* [Page text]

::::::::::

An old Spanish proverb states that the difference between anarchy and civilisation is seven meals. Today it seems the difference is seven loo rolls, says William Dinning, chief investment officer at Waverton Investment Management.

We have seen panic in the supermarket and we have seen it on the trading floor. While Tuesday 10th March gave us some respite there was some extreme price action on Monday 9th March. It wasn’t just the fifth largest % decline since World War Two in the US stock market. Two-year UK gilts traded at negative yields for an hour that morning, for the first time ever, and the FTSE All Share traded with a dividend yield 25 times that of the ten-year gilt.

Markets are discounting a lot of bad news. Some of that bad news is likely to come to fruition. This deflationary shock to the global economy will see sharp declines in activity across Asia, Europe and North America with knock-on depressing effects on corporate earnings. Some corporates will struggle to survive without government aid given the hits to cash flows for those in many industries. These include not just those involved in the travel industry but also oil producers in North America after the collapse in oil prices on March 9th. In addition, we must remember that the supply disruption from the shutdown of much of the Chinese manufacturing base does not just impact technology companies. Spare parts for many industrial companies will be in short supply, as could pharmaceuticals in the US given the majority are made in China.

::::::::::

(Data items)
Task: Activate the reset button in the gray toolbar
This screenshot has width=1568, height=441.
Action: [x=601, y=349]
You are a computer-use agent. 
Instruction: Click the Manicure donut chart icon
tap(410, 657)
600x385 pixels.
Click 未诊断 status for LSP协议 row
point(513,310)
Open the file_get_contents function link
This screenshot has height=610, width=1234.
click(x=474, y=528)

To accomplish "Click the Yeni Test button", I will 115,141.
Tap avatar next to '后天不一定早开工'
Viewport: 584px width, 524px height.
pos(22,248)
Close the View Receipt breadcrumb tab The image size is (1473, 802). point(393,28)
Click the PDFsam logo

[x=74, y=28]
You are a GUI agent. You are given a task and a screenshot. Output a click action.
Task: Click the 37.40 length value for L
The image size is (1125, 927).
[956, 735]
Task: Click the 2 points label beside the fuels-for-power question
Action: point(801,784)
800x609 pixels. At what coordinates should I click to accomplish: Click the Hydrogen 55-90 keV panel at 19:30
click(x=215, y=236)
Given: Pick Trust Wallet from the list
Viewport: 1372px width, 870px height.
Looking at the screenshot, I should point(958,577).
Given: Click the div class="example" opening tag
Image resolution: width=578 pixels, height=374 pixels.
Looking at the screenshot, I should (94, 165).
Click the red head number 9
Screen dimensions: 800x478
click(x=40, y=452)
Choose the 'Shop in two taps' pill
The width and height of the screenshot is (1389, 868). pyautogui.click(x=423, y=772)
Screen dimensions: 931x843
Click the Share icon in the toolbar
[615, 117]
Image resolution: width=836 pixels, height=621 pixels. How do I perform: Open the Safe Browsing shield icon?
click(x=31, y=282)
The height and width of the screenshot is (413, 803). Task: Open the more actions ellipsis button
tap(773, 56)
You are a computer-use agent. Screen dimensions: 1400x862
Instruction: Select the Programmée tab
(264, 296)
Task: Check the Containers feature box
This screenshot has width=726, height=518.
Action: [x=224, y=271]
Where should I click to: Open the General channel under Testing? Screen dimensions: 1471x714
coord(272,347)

::::::::::

* [Tasks and exercises]
**A.** In the market commentary, what did two-year UK gilts do on the morning of Monday 9th March?
**B.** Resume the market commentary after its final sentence.

* [Task results]
**A.** They traded at negative yields for an hour, for the first time ever.

**B.**
It is also possible that other western countries will have to follow the example of Italy and impose draconian restrictions on travel. The hit to economic activity will take another step down if that happens. So things can definitely get worse before they get better.

But all that matters to us professionally is to look at financial market prices and determine whether there is value. We have begun to make judgements on that question. We outline below how we are thinking about the direction of travel at this point.

First, we urged the reduction of duration in fixed income portfolios on March 9th. We would expect the direction of travel to be toward further reductions in duration.

Second, the relative attraction of equities to fixed income has become even more extreme in recent days. We highlighted the gap between the dividend yield and the gilt yield above and while the bad news to come likely includes significant dividend cuts, particularly in the industries most impacted by recent events, the equity market remains the better bet for the long-term investor at today’s price. We expect the direction of travel to be toward increasing equity exposure. Initially that might be in defensive plays. But we also suspect that just as the virus crisis began in Asia it will begin to end there which suggests adding exposure with an East to West trajectory for those with higher risk tolerance.

Third, the collapse in yields on the last remaining bastions of positive interest rates, the US and UK, means that alternative sources of income are needed more than ever. We have good in-house collective solutions. We also have recommendations on a lot of their component parts if buying fund(s) is impossible.

In short, this too will pass. Opportunities already exist for the adventurous long-term investor.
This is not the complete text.